Commenting on recent remarks by US Secretary of State Antony Blinken, Peskov, in a press briefing in Moscow, agreed that the situation in Ukraine will most probably be settled through negotiations.
"The fact that the outcome of what is happening should be a just, long-term peace, we can agree with this. But as for the prospects of any negotiations, we do not see them at the moment," he said.
"At some point this will end and it will end almost certainly with diplomacy, with a negotiation. But what I think we have to see is a just and durable peace, not a phony peace," Blinken told the WSJ CEO Council Summit in Washington on Monday.
Last week, US President Joe Biden said he was willing to talk with Russian counterpart Vladimir Putin if there was a sincere interest to end the conflict in Ukraine, which started in February.
But Russia ruled out demands that it should pull out completely from Ukraine as part of any future talks to end its "special military operation."

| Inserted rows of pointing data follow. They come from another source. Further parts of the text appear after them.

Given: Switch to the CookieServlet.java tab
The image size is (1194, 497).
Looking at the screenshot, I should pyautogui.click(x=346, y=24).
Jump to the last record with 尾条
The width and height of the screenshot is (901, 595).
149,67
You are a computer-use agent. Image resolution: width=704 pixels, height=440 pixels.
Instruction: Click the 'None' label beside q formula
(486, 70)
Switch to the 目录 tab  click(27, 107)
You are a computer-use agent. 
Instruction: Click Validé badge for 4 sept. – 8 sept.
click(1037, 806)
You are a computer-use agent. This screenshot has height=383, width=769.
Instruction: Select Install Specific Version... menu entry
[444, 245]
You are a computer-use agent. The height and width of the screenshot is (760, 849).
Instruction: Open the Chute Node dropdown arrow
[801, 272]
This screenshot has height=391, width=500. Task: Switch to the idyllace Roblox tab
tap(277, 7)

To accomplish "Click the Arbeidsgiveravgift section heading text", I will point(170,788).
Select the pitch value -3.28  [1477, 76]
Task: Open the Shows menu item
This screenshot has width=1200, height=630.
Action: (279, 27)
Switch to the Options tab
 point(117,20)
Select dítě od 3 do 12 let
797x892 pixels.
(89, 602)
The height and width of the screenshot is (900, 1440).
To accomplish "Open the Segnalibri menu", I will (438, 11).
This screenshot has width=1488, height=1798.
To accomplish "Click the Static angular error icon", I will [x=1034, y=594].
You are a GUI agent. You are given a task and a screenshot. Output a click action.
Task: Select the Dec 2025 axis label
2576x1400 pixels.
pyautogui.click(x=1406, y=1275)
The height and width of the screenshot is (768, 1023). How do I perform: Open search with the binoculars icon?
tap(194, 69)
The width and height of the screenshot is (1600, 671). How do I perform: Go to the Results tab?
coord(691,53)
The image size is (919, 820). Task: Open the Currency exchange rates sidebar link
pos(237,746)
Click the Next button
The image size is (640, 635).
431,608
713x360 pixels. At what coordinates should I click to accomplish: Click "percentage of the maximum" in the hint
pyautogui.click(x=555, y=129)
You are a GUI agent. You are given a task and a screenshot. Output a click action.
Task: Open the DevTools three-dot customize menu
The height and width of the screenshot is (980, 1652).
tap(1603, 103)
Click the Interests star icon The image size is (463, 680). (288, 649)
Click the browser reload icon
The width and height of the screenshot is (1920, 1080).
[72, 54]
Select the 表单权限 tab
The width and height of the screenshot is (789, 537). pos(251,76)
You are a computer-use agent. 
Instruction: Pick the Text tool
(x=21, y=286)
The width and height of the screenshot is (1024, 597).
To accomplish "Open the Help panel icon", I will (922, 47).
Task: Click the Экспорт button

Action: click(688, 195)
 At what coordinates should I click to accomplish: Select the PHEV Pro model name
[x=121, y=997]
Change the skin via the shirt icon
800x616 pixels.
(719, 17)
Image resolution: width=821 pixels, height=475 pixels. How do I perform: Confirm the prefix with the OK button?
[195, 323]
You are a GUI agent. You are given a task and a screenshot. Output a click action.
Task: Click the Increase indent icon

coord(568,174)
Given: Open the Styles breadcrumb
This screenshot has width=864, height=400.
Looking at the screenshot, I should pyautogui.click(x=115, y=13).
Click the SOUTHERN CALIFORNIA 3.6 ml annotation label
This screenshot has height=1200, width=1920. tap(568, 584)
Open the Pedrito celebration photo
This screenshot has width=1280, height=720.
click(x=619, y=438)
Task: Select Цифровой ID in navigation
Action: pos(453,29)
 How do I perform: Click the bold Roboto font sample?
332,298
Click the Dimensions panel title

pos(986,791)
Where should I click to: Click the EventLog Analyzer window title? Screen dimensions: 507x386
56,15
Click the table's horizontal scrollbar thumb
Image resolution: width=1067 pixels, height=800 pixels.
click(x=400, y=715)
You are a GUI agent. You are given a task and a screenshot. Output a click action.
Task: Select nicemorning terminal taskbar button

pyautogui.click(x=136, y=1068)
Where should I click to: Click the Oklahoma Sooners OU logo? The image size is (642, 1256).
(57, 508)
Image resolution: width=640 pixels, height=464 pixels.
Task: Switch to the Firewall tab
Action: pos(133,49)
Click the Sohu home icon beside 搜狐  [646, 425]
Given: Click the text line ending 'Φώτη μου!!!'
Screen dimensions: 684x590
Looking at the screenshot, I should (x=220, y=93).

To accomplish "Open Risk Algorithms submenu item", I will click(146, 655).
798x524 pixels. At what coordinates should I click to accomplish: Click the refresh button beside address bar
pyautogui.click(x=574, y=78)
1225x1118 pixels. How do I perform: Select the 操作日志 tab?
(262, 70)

About drone attacks on Russia's military airfields, which, according to the Defense Ministry, left three people killed, Peskov said: "The line openly declared by the Ukrainian regime to continue such terrorist acts (on the territory of Russia) is dangerous. Of course, it is taken into account, and the necessary measures are taken."
Peskov urged to follow only official information regarding Russia's partial military mobilization, and do not trust reports on social media predicting a new call-up for reservists.
Partial mobilization in Russia, which began on Sept. 21, ended in October, with 300,000 volunteers being called up.